What you will do:
Leaving out the pictures, write the following records exactly as they read.

Collected data:
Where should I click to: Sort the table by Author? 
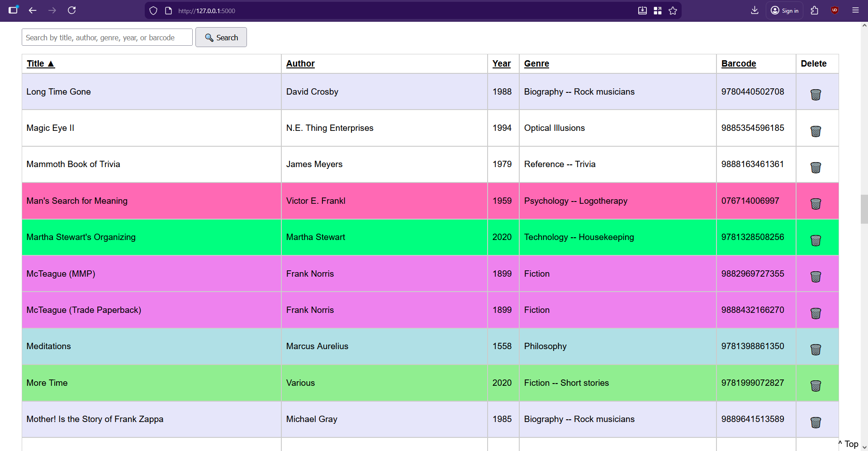coord(300,64)
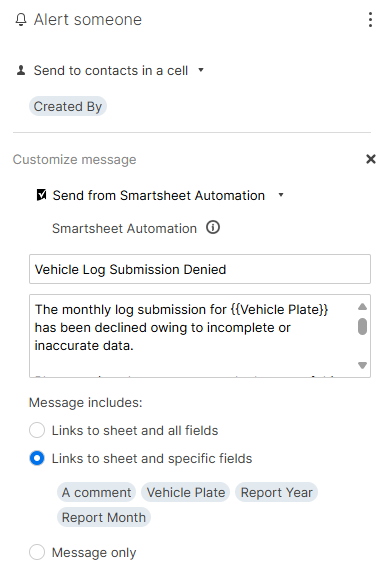The image size is (380, 588).
Task: Click the Vehicle Plate field chip
Action: [186, 492]
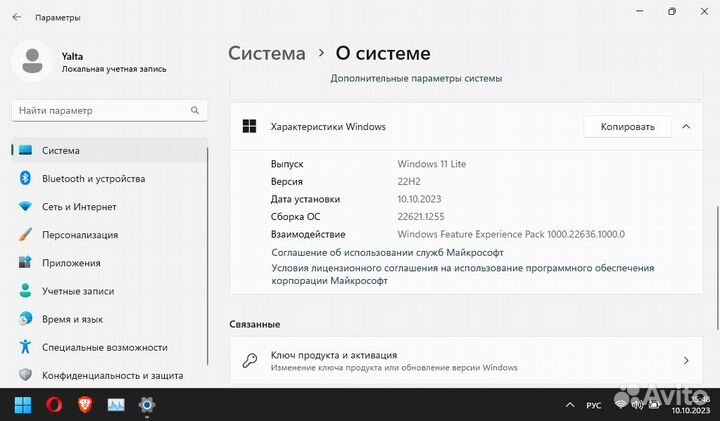Click the Windows Start button

(22, 404)
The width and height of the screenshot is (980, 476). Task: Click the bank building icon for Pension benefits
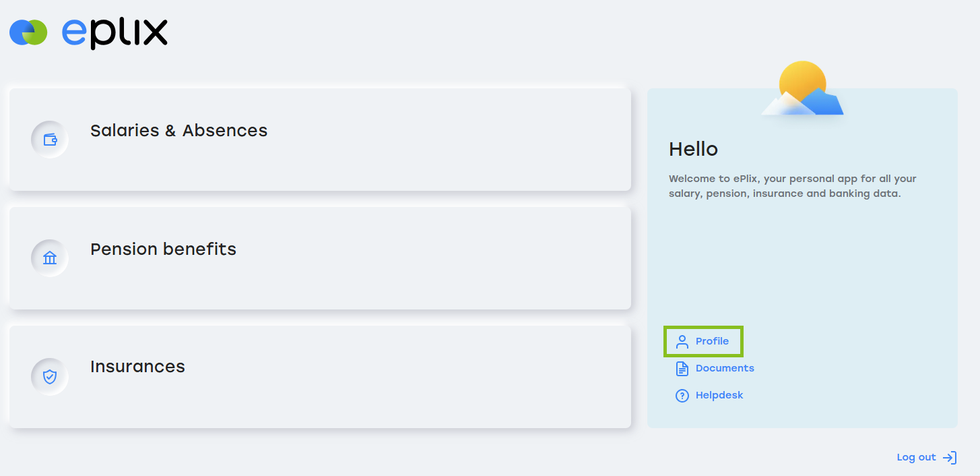pyautogui.click(x=50, y=258)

Written solution:
Where should I click to: Sort the table by Author? 
coord(300,64)
The image size is (380, 588).
Task: Click the Vehicle Plate field chip
Action: [186, 492]
Click the Windows Start button

(22, 404)
The width and height of the screenshot is (980, 476). Task: Click the bank building icon for Pension benefits
pyautogui.click(x=50, y=258)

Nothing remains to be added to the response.